Polytechnique stoppe net sa migration vers Microsoft 365
Sous pression juridique et politique, Polytechnique a mis un coup d’arrêt à son projet de migration vers Microsoft 365. Initialement entamée dans la discrétion, cette bascule vers l’écosystème du géant américain a rapidement suscité une levée de boucliers.
Le Conseil National du Logiciel Libre (le CNLL) a ouvert une procédure précontentieuse, pointant la violation de l’article L123-4-1 du Code de l’éducation, qui impose la priorité au logiciel libre dans l’enseignement supérieur. À cela s’ajoutaient des inquiétudes sur le respect du RGPD et la sécurité des données sensibles, dans un établissement rattaché au ministère des Armées.
Données sensibles et Cloud Act : les risques mal calculés
Le cœur du problème réside dans le transfert des données vers des serveurs soumis aux lois extraterritoriales américaines, comme le Cloud Act ou le FISA. En clair, les services de renseignement américains peuvent y accéder sans préavis. Pour une institution manipulant des données scientifiques et militaires sensibles, c’était un risque difficilement justifiable. L’affaire fait aussi écho à des mises en garde récurrentes, en particulier de la CNIL et de son homologue autrichienne, qui a récemment jugé Microsoft 365 non conforme au RGPD dans l’éducation.
Mobilisation interne et pressions politiques
La suspension du projet n’est pas seulement le fruit de procédures juridiques : elle s’explique aussi par une mobilisation interne des personnels et des chercheurs. Plusieurs élus, dont le député Philippe Latombe, ont interpellé le gouvernement, pour dénoncer une dérive incompatible avec les obligations de cybersécurité.
Le ministère a tenté de minimiser la portée du débat, mais la pression conjointe des acteurs du libre, des médias et du monde académique a rendu toute fuite en avant intenable pour la direction de l’école.
Un précédent qui en dit long
Ce recul marque un précédent symbolique, mais la situation reste préoccupante.
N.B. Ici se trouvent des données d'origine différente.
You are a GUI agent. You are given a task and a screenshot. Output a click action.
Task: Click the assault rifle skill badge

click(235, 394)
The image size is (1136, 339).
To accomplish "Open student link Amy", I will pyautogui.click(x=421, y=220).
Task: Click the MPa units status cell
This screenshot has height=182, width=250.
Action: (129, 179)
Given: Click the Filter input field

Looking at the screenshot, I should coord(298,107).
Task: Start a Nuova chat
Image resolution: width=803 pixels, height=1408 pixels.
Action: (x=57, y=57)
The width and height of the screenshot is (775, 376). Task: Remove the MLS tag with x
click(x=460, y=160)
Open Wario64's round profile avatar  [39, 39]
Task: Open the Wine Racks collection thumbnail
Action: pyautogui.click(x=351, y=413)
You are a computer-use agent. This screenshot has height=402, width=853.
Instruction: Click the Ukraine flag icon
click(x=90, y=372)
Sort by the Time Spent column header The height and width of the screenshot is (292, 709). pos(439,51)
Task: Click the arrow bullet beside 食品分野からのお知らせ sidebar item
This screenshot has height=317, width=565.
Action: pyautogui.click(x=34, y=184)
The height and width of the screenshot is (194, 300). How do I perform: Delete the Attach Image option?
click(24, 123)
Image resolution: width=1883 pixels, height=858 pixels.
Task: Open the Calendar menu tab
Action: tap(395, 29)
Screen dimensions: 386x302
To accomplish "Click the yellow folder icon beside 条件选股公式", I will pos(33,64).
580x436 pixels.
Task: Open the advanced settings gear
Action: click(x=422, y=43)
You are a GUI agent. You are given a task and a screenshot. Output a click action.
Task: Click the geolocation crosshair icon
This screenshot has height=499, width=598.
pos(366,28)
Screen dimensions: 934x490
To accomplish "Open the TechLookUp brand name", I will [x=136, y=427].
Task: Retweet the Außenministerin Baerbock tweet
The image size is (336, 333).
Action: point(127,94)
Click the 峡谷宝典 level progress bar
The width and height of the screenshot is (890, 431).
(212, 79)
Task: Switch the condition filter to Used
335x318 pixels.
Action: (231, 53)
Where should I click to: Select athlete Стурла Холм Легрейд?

De nombreux établissements d’enseignement supérieur, moins exposés médiatiquement, subissent encore des pressions pour basculer vers des solutions propriétaires. Certains enseignants-chercheurs rapportent même des injonctions à abandonner les outils libres. Une tendance qui entre en contradiction frontale avec les textes législatifs, et avec l’exigence croissante de souveraineté technologique.
On en dit quoi ?
Polytechnique donne ici un coup de frein à une dépendance technologique devenue structurelle. Mais l’affaire montre surtout les failles persistantes dans la stratégie numérique de l’enseignement supérieur français. Tant que les cadres réglementaires resteront ignorés ou contournés, et que les alternatives libres ne seront pas sérieusement intégrées dans les feuilles de route des DSI, ce type de conflit est amené à se répéter. Reste à voir si cette suspension sera suivie d’un vrai changement de cap. Vous en pensez quoi vous ?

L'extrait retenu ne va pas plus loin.